Effect of thapsigargin and calcium on proliferating stem cells incubated in a calcium-free medium. The cells were dye loaded and washed in a calcium-containing medium and then incubated in a calcium-free medium with 10 μM EGTA. Thapsigargin (2 μM, final concentration) was added after initiation of the incubation. After incubation for 300 sec, 2 mM calcium (final concentration) was added to the cells. The results from one of three independent experiments are shown (a). Abscissa: time of incubation (sec). Ordinate: intracellular calcium content. The fluorescence intensity was normalized to the level of the fluorescence intensity of untreated cells (100%). Mean values and SEM from 31 cells. All the cells responded to the addition of thapsigargin and calcium.
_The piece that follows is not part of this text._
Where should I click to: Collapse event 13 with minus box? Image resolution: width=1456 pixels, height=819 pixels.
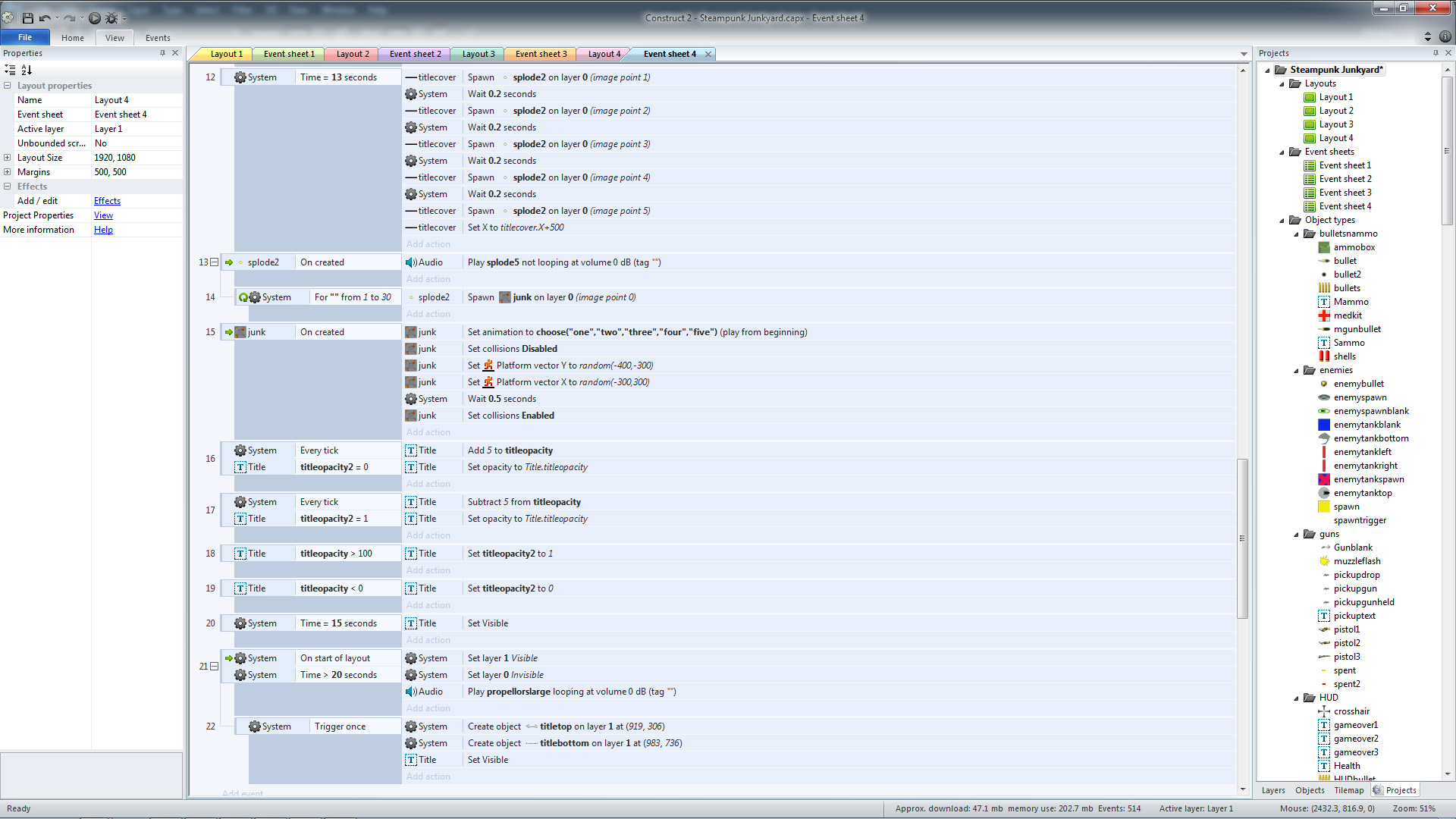click(x=214, y=262)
Peak values from all three experiments, after addition of thapsigargin (open column) and calcium (closed column) can be seen (b). Mean values and SEM from 31–64 cells. Taken together, 149 cells were studied in three independent experiments, and 98% of the cells responded to the addition of both thapsigargin and calcium.

Figure 7

The fraction of proliferating cells with calcium transients during 15 min of incubation. Representative calcium traces from cells kept under six different experimental conditions (trace from five cells in each group) (a). The cells were loaded with 5 μM Fluo-4. Calcium was present during the loading and the incubation procedures as indicated on the figure. Thapsigargin was used for depletion of calcium stores. Thapsigargin was present during the loading procedure. Carbachol and pirenzepin were present during the incubation. Sodium-free solution was used only for the incubation. Mean values and SEM, 6–14 independent experiments (b).